To get around this, `GreenNodeBuilder` provides the `checkpoint` method, which we can call to
"remember" the current position in the input. For example, we can create a checkpoint before the
parser parses the first `1`. Later, when it sees the following `+`, it can create an `Expr` node
for the whole expression using `start_node_at`:
```rust
fn parse_lhs(&mut self) -> Result<(), String> {
// An expression may start either with a number, or with an opening parenthesis that is
// the start of a parenthesized expression
let next_token = *self.lexer.peek().unwrap();
match next_token {
Token::Int(n) => {
self.bump();
self.builder.token(SyntaxKind::Int, n);
}
Token::LParen => {
// Wrap the grouped expression inside a node containing it and its parentheses
self.builder.start_node(SyntaxKind::Expr);
self.bump();
self.builder.static_token(SyntaxKind::LParen);
self.parse_expr()?; // Inner expression
if self.bump() != Some(Token::RParen) {
return Err("Missing ')'".to_string());
}
self.builder.static_token(SyntaxKind::RParen);
self.builder.finish_node();
}
Token::EoF => return Err("Unexpected end of file: expected expression".to_string()),
t => return Err(format!("Unexpected start of expression: '{t:?}'")),
}
Ok(())
}
fn parse_expr(&mut self) -> Result<(), String> {
// Remember our current position
let before_expr = self.builder.checkpoint();
// Parse the start of the expression
self.parse_lhs()?;
// Check if the expression continues with `+ <more>` or `- <more>`
let Some(next_token) = self.lexer.peek() else {
return Ok(());
};
let op = match *next_token {
Token::Plus => SyntaxKind::Plus,
Token::Minus => SyntaxKind::Minus,
Token::RParen | Token::EoF => return Ok(()),
t => return Err(format!("Expected operator, found '{t:?}'")),
};
// If so, retroactively wrap the (already parsed) LHS and the following RHS
// inside an `Expr` node
self.builder.start_node_at(before_expr, SyntaxKind::Expr);
self.bump();
self.builder.static_token(op);
self.parse_expr()?; // RHS
self.builder.finish_node();
Ok(())
}
```
### Obtaining the parser result
Our parser is now capable of parsing our little arithmetic language, but it's methods don't return
anything.
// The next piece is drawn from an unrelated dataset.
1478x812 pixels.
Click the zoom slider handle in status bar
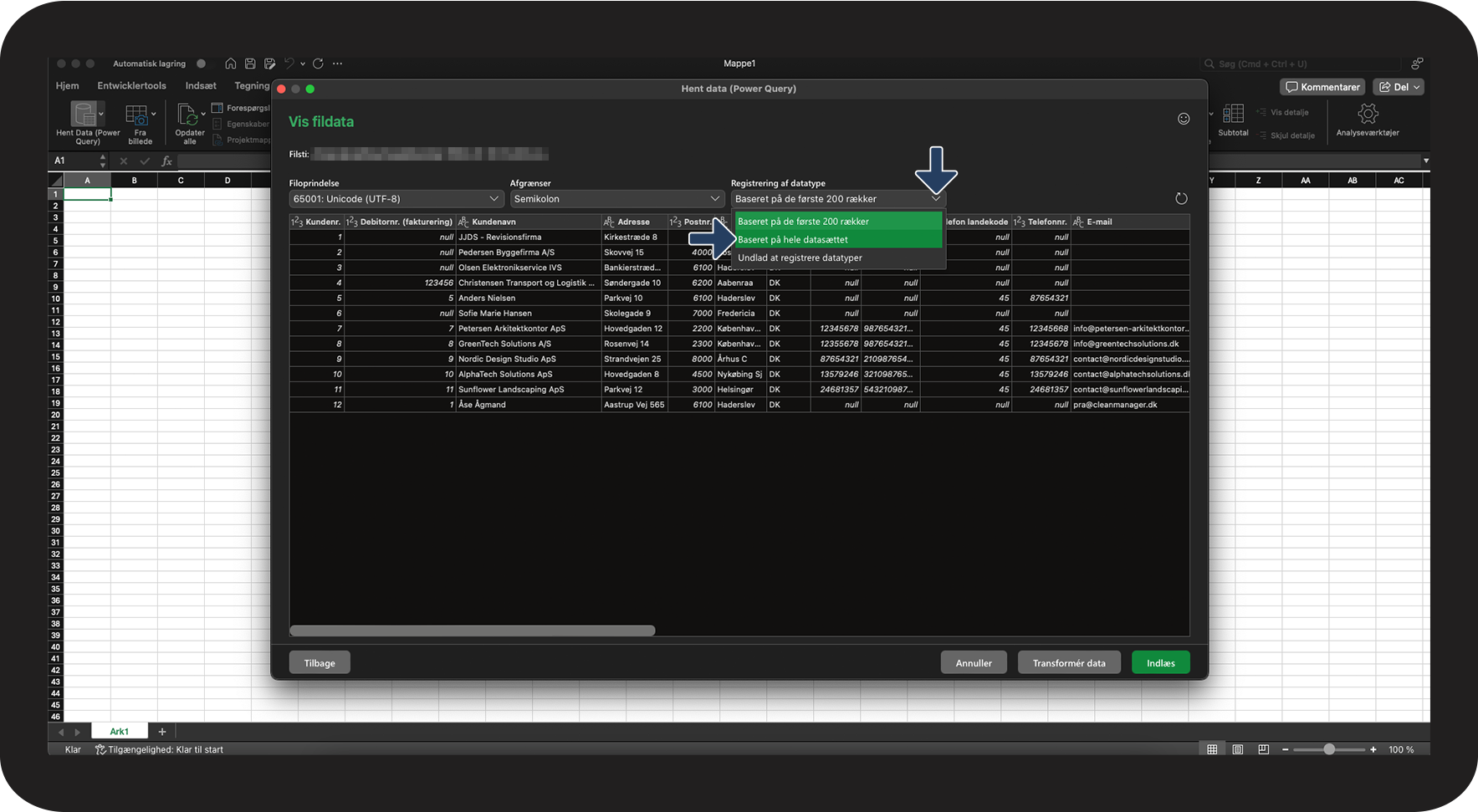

So how do we get our syntax tree out? The answer lies in `GreenNodeBuilder::finish`, which
finally returns the tree that we have painstakingly constructed.
```rust
impl Parser<'_> {
pub fn finish(mut self) -> (GreenNode, impl Interner) {
assert!(self.lexer.next().map(|t| t == Token::EoF).unwrap_or(true));
let (tree, cache) = self.builder.finish();
(tree, cache.unwrap().into_interner().unwrap())
}
}
```
`finish` also returns the cache it used to deduplicate tree nodes and tokens, so you can re-use it
for parsing related inputs (e.g., different source files from the same crate may share a lot of
common function and type names that can be deduplicated). See `GreenNodeBuilder`'s documentation for
more information on this, in particular the `with_cache` and `from_cache` methods. Most importantly
for us, we can extract the `Interner` that contains the source text of the tree's tokens from the
cache, which we need if we want to look up things like variable names or the value of numbers for
our calculator.
To work with the syntax tree, you'll want to upgrade it to a `SyntaxNode` using
`SyntaxNode::new_root`. You can also use `SyntaxNode::new_root_with_resolver` to combine tree and
interner, which lets you directly retrieve source text and makes the nodes implement `Display` and
`Debug`. The same output can be produced from `SyntaxNode`s by calling the `debug` or `display`
method with a `Resolver`. To visualize the whole syntax tree, pass `true` for the `recursive`
parameter on `debug`, or simply debug-print a `ResolvedNode`:
```rust
let input = "11 + 2-(5 + 4)";
let mut parser = Parser::new(input);
parser.parse().unwrap();
let (tree, interner) = parser.finish();
let root = SyntaxNode::<Calculator>::new_root_with_resolver(tree, interner);
dbg!(root);
```
## AST Layer
While `cstree` is built for concrete syntax trees, applications are quite easily able to work with either a CST or an AST representation, or freely switch between them.